Dating Apps, Zoom and GroupMe: Dartmouth’s New Social Culture

by Manasi Singh | 10/21/20 2:30am

by Annie Qiu / The Dartmouth

Despite restrictions on social interactions, Dartmouth students are finding new ways to connect this term. Some are sticking with more familiar ways of meeting new people, but others are making the most of any and all online platforms to connect with others during a socially distanced time.

Before COVID-19, social media typically served to connect people with friends and family. Every now and then, a direct message on Instagram or being “added” by a friend of a friend on Snapchat might lead to a new connection — but for many, interacting with strangers on social media felt unconventional or uncomfortable.

But faced with social distancing, Dartmouth students are increasingly turning to non-traditional social media interactions as an outlet for meeting others. Popular avenues include private messaging over Zoom and using dating apps for forging connections entirely online. 

Zoom interactions have become essential ways of communicating with others. Most people use Zoom for professional interactions like class, meetings or other group settings. However, Omala Snyder ’24 has found more personal ways to use Zoom. After being put in a breakout room with a group of classmates, she received a direct message that sparked one of her new friendships at Dartmouth.

Unlike meeting people in person, Snyder finds that chatting over Zoom forces students to connect over specific interests or shared experiences.

“On Zoom, you have to find common ground with people.”

“On Zoom, you have to find common ground with people,” she said. For example, Snyder made a friend over Zoom after starting a conversation about a reading for class.

Snyder also noted the challenges of a Zoom friendship, or any friendship that occurs mainly over video calls. She believes that people behave differently over Zoom than they do in person, which can make it challenging to really get to know someone and form a close bond. However, Snyder said that Zoom friendships can sometimes feel more genuine, since people have to consciously make time to set up calls and maintain the relationship.

Ana Reyes ’22 experienced the other side of Zoom DMs. In one of her larger classes, a male student in the class direct messaged her through the private chat function on Zoom. At first, the student simply asked Reyes to share her notes with him. But when he added her on Snapchat, Reyes realized that the interaction was about a bit more than just notes.

The idea of using Zoom to initiate romantic relationships may seem bizarre, so I asked Reyes if she thought such a relationship could ever work in the real world.

“I think yes, and that’s weird because I wouldn’t have thought so a while ago,” Reyes said.

She explained that she would have responded differently if asked the same question back in February, but the pandemic has shifted her perceptions of online connection. Reyes believes that it’s simply more common to meet new people on social media in the COVID-19 era.

While some students are making use of Zoom to find romantic pursuits, many others are turning to apps specifically designed for these relationships. Ady Chaudhari ’24 shared her perspective on dating apps.

“I’m a very social person, so COVID has been super isolating for me,” Chaudhari said.

To stave off isolation, Chaudhari recently started using Bumble and Dil Mil, a dating app specifically for South Asians.

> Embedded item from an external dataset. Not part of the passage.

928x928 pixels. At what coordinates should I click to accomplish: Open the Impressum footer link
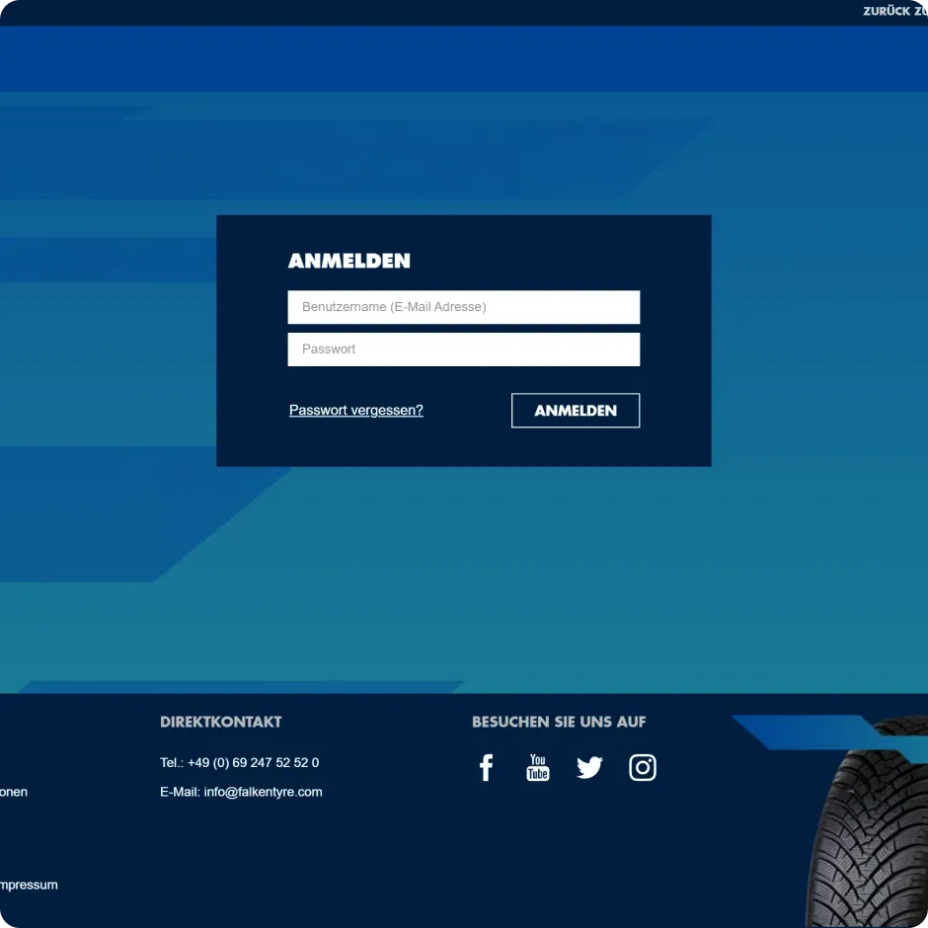point(29,885)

She sees these apps as non-serious and something fun to do with her friends. She added that she was surprised to see the number of Dartmouth students on the platforms.

Vaish Thiraviyarajah ’22 said that she has noticed ’24s connecting over social media more than upperclassmen, as ’24s have few options when it comes to meeting new people. Thiraviyarajah added that she has noticed many upperclassmen also using dating apps more than they previously had. Compared to her previous years at Dartmouth, she said that connecting with other students online has become more convenient and popular during the pandemic.

Even after COVID-19, Thiraviyarajah thinks virtual interactions will replace some in-person events — though she acknowledged that virtual replacements are not quite the same.

“I feel like there definitely will be an increase in the use of Zoom, especially with social clubs or office hours. I feel like it’s really useful in those scenarios,” Thiraviyarajah said.

“I feel like there definitely will be an increase in the use of Zoom, especially with social clubs or office hours. I feel like it’s really useful in those scenarios.”

Sophia Rubens ’24 shared that her own use of social media has increased in the last few months. She has participated in many social Zoom events specifically meant to get to know her classmates. These events are often organized by the participants, who all are looking for the best way to make connections.

“It’s something beyond walking into your dorm room and just staying there for 10 weeks. … These are adaptations that have to happen,” Rubens said, describing the need for social activity this term. 

Right now, online communication platforms are probably the safest option for meeting new people. Zoom and Bumble may have been designed for different kinds of interactions, but Dartmouth students are using a variety of apps in fun and unexpected ways, seizing any and all opportunities to be social.